なかには活かしたまま持ち帰るものもあり、鮮度へのこだわりにも驚かされます。普段は「春の味覚」として食卓でいただいているホタルイカですが、その背景には、こんなにも繊細で気の遠くなるような手仕事があるのだと知りました。
水橋食堂 漁夫で味わう、とれたての海の幸
そんな水橋の海の恵みを味わえるのが、水橋食堂 漁夫(ぎょふ)です。水橋漁港の目の前にある、地元漁師が営む食堂で、水橋漁港で水揚げされた新鮮な富山湾の海の幸を使った料理が楽しめます。水橋の海と漁の豊かさをぐっと身近に感じられるお店です。

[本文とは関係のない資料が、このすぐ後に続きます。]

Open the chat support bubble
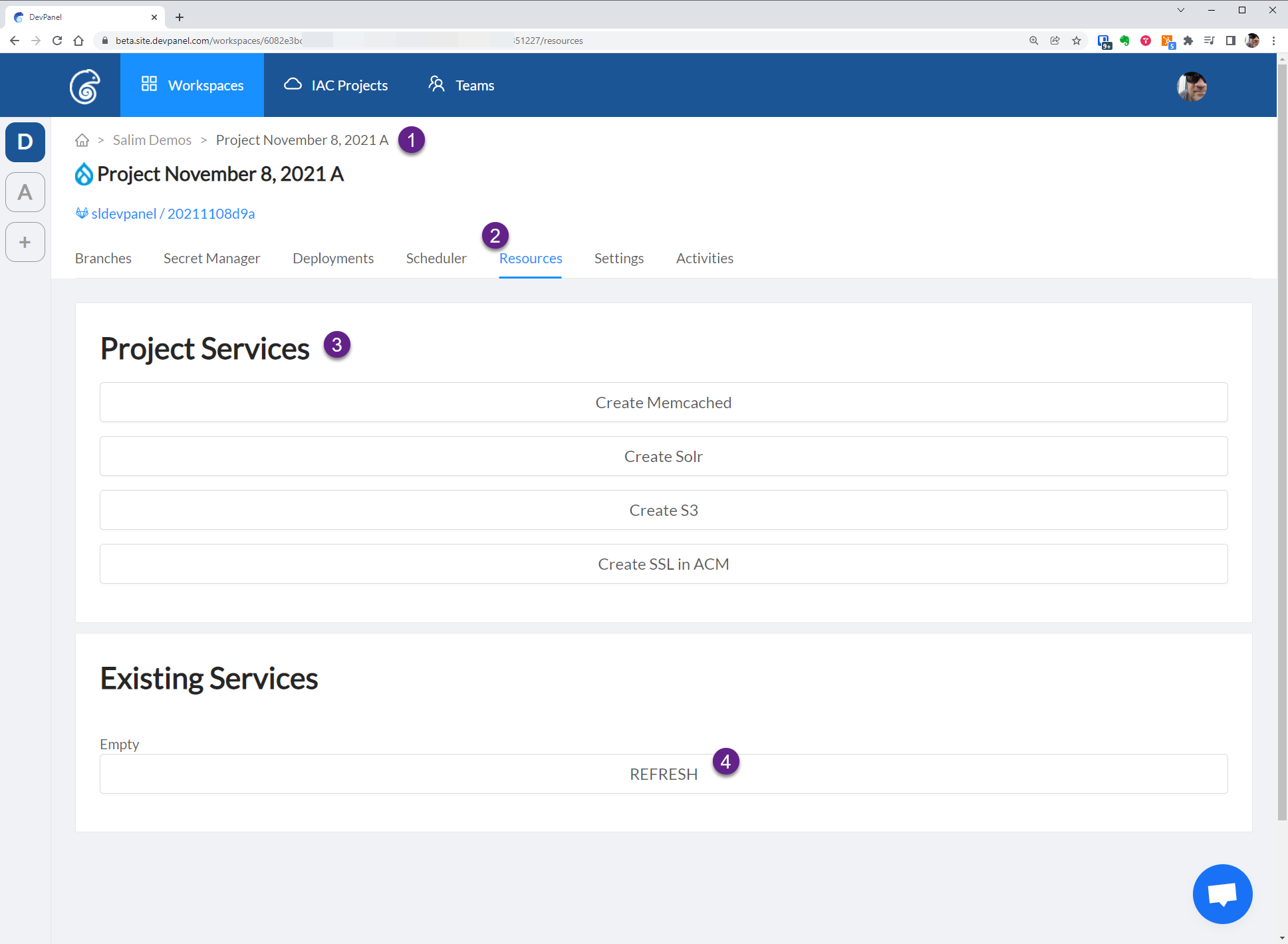Screen dimensions: 1288x944 click(1222, 894)
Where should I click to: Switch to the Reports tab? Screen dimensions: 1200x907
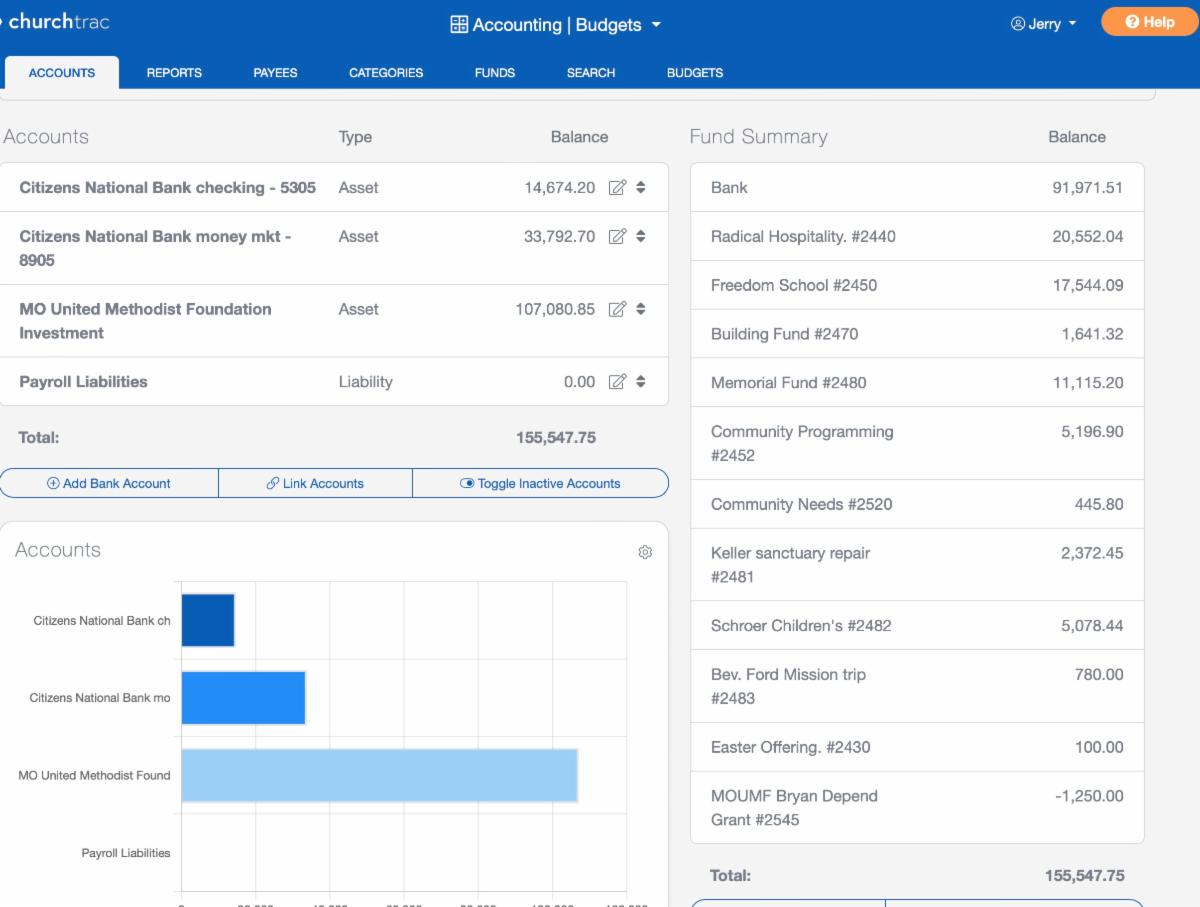click(174, 73)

また、水橋では、ホタルイカの選別作業やセリの見学、漁師さんの話、そして水橋食堂 漁夫での朝食まで楽しめる「ホタルイカ朝食ツアー(期間限定)」も実施されています。
現場を見て、話を聞いて、味わうことで、水橋のホタルイカをより深く体感できる特別な企画です。
ホタルイカの美しさやおいしさはもちろん、その背景にある漁師さんたちの仕事や、水橋という港町の営みまで、ぜひまるごと感じてみてください。